Hereditary neuropathies are classified into HMSN/Charcot-Marie-Tooth disease (CMT), familial amyloid polyneuropathy (FAP), hereditary motor neuropathies (HMN) and hereditary sensory (and autonomic) neuropathies (HSAN). The clinical features of HMSN are generally characterized as distal dominant motor and sensory involvements.
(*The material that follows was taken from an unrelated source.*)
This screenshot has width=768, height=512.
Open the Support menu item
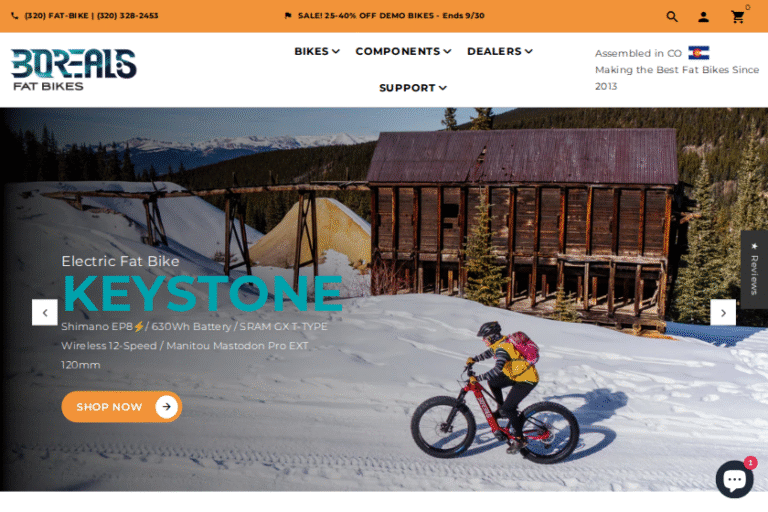(413, 88)
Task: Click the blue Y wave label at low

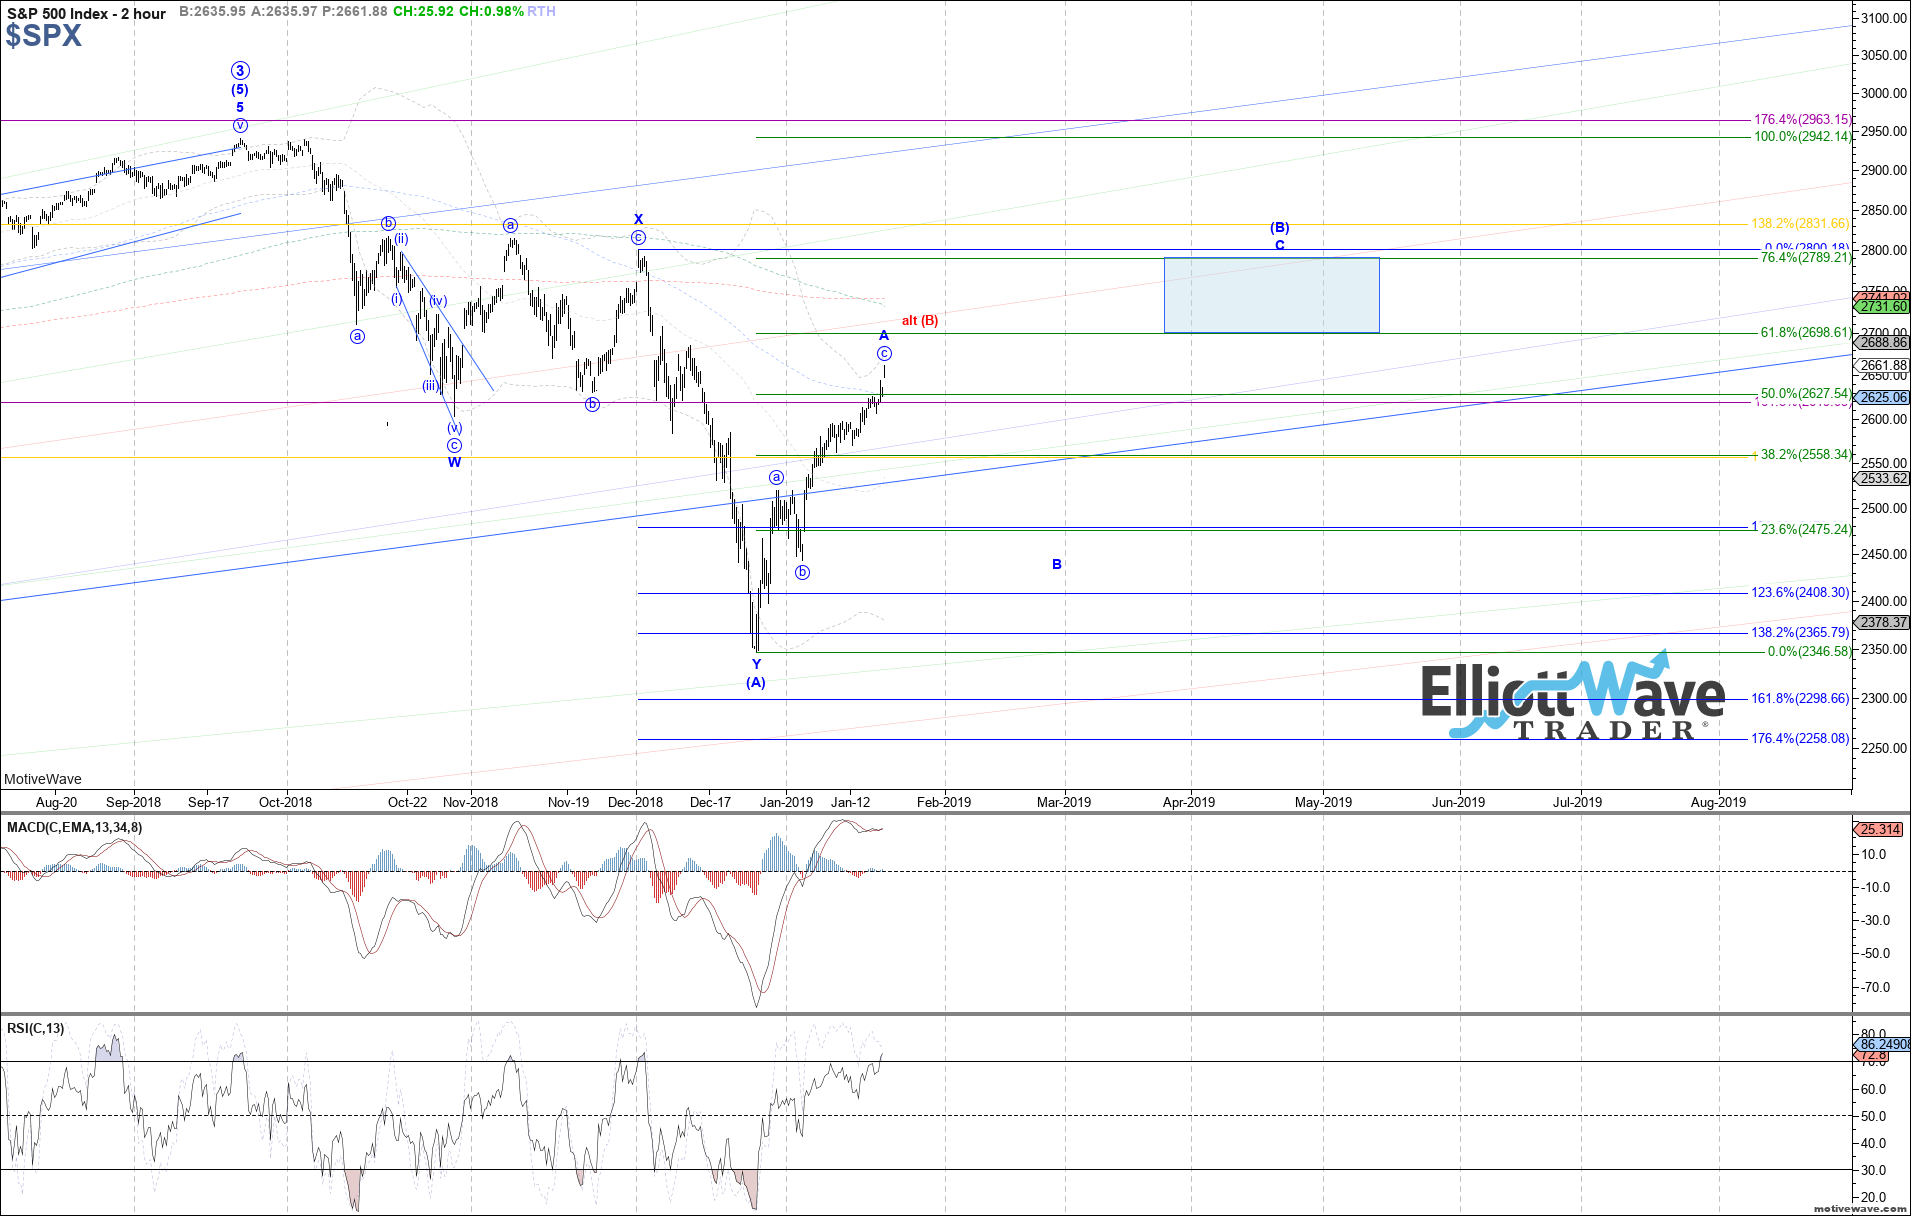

However, we have reported a novel HMSN with proximal dominancy (HMSN-P) originated in Okinawa and Shiga prefectures, Japan. The gene locus is located in the centromere region of chromosome 3. In 2008, a new family with the HMSN-P was reported from Brazilians of Japanese ancestry. This Brazilian family was initially diagnosed as having "a familial ALS". The HMSN-P linked to ch.3 is not limited in Japan, but may be present in the worldwide. The overseas scientific research for the elucidation of the mechanism of HMSN-P supported by JSPS KAKENHI (21406026) is planning. Recently several other types of HMSN-P have been reported; HMSN-P with urinary disturbance and paroxysmal dry cough, a patient with both CMT 1A and mild spinal muscular atrophy and CMT1A with severe paresis of the proximal lower limb muscles. Therefore the clinical concept of HMSN is not limited as the disease with distal dominant motor sensory involvement. HMSN has the wider spectrum from distal to proximal and motor/sensory to autonomic neuropathies.
Full Text of this Article in Japanese PDF (381K)

(CLINICA NEUROL, 49: 950|952, 2009)
key words: Hereditary Motor Sensory Neuropathy, Proximal dominancy, Chromosome 3, autonomic dysfunction, overseas research

(Received: 22-May-09)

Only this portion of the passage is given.